--- Start ---

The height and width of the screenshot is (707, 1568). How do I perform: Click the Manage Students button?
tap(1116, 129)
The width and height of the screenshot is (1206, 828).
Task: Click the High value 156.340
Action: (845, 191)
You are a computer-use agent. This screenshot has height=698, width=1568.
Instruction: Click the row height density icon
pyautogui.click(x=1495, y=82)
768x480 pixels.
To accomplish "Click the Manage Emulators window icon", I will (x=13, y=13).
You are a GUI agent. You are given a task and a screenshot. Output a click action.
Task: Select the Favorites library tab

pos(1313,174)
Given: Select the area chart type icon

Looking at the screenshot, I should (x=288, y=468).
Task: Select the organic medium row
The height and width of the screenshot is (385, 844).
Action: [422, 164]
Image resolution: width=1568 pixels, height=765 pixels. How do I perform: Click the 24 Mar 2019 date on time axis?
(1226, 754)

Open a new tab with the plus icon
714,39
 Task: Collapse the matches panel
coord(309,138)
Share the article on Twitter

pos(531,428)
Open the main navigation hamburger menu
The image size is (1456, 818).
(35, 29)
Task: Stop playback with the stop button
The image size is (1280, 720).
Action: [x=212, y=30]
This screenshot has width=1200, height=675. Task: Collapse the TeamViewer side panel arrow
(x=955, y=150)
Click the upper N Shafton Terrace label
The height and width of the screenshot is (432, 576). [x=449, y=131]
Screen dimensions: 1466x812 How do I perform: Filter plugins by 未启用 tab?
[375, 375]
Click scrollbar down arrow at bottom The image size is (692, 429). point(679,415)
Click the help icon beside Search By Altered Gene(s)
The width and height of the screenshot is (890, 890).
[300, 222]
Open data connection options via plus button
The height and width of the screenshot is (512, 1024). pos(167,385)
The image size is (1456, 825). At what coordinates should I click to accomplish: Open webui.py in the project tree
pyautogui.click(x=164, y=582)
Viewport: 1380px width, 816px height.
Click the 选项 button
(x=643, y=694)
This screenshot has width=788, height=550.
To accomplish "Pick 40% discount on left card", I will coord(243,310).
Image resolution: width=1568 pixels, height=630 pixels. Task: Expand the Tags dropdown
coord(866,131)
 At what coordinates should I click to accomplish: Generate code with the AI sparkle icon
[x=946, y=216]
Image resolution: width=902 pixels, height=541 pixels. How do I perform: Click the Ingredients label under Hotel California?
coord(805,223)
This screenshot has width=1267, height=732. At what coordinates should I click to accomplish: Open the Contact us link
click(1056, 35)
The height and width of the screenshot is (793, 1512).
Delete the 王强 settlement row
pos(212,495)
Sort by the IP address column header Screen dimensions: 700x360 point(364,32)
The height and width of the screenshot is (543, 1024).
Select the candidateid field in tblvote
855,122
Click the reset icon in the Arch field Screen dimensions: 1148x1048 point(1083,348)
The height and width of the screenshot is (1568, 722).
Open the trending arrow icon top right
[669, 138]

--- End ---

→ **GIVEN INSTRUCTION**:
How many lines in the material above contain the string "Open"? Case counts, so reply with the number alone.

→ **WRITTEN SOLUTION**:
6